§ **What you are asked to do**: In the records below, find the line that contains "[button] (115, 9)", then write out that line and each one after it exactly, up to and including the last.

§ **Material supplied**:
....

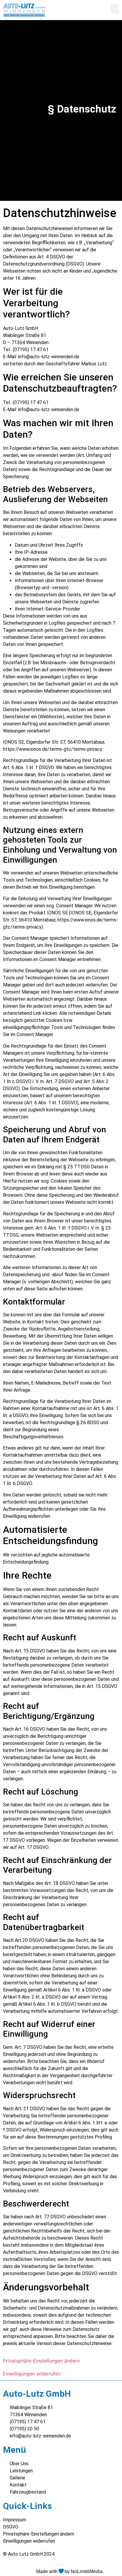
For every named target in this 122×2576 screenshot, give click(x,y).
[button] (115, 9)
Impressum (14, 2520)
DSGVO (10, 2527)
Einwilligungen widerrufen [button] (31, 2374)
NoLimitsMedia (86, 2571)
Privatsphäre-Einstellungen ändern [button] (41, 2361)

....

§ **Task answer**:
[button] (115, 9)
Impressum (14, 2520)
DSGVO (10, 2527)
Einwilligungen widerrufen [button] (31, 2374)
NoLimitsMedia (86, 2571)
Privatsphäre-Einstellungen ändern [button] (41, 2361)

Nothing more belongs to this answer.